→ GIVEN REQUEST
Copy out the records in the part that opens with the line containing "Screen dimensions: 820x529" and closes with the line containing "(x=1334, y=21)", both of those lines included, keeping every request unchanged. Multiply each coordinate in the answers by 1.65, rounding to whole numbers with halves rounded up.

→ TASK INPUTS
·····

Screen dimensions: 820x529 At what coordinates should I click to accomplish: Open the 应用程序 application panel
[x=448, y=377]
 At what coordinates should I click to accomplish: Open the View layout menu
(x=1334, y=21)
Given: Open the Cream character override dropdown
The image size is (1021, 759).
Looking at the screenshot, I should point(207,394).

·····

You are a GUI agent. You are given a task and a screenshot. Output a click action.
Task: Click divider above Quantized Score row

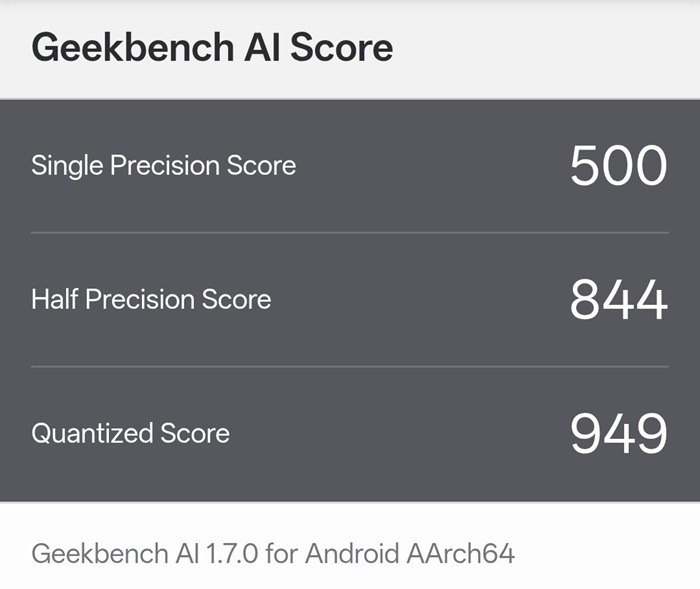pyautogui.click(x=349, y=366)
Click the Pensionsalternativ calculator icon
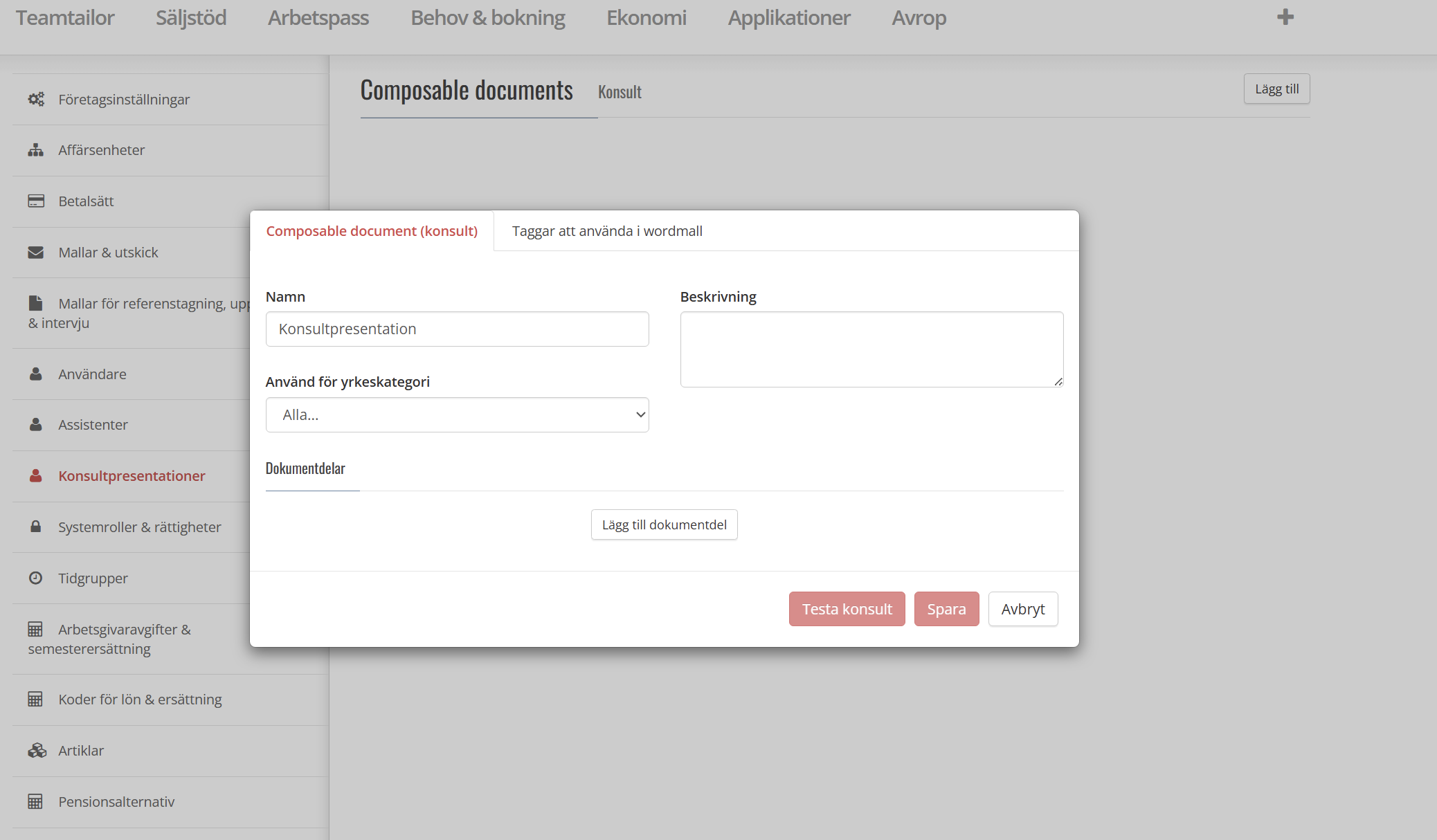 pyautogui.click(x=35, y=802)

·····

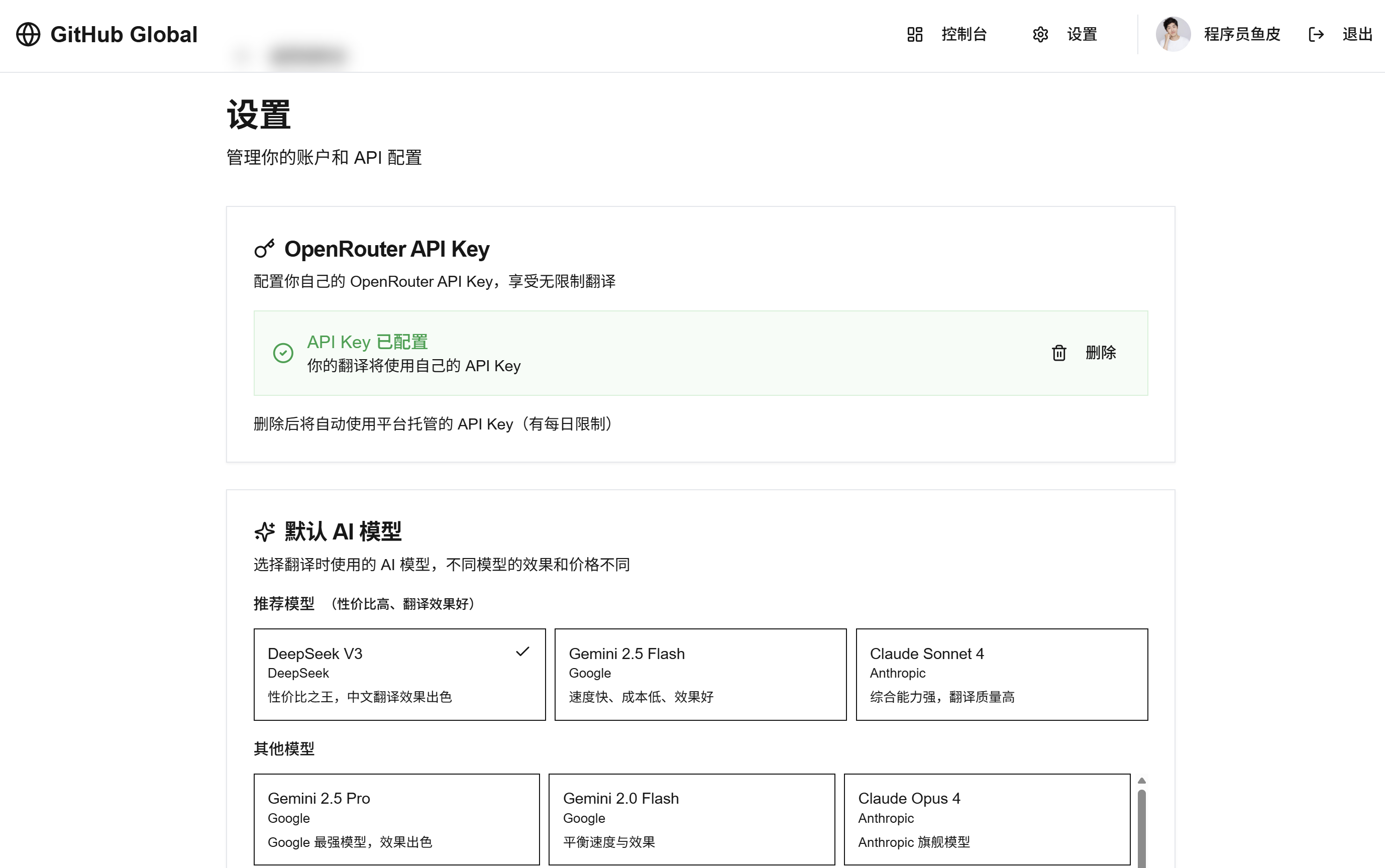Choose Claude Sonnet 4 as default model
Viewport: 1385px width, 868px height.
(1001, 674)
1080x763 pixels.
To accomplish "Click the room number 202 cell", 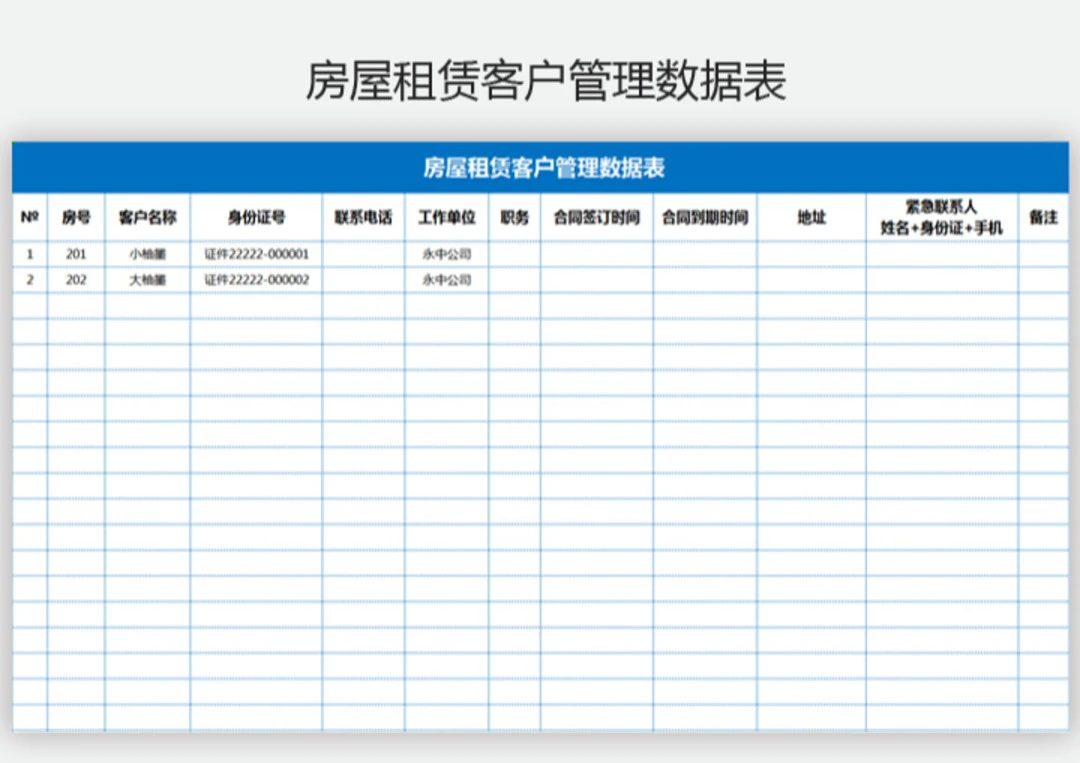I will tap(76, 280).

·····

→ THE OUTPUT
Screen dimensions: 820x529 At what coordinates should I click to accomplish: Open the 应用程序 application panel
[x=739, y=622]
 At what coordinates should I click to accomplish: Open the View layout menu
(x=2201, y=35)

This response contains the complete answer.